* [TASK INPUT]
----
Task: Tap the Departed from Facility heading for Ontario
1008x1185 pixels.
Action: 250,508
----
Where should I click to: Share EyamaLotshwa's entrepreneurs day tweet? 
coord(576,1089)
----
* [CHALLENGE] Please reproduce the records word for word, starting at the line that contains "Task: Tap the" and stopping after the line that contains "Action: 250,508".

* [CORRECT RESPONSE]
Task: Tap the Departed from Facility heading for Ontario
1008x1185 pixels.
Action: 250,508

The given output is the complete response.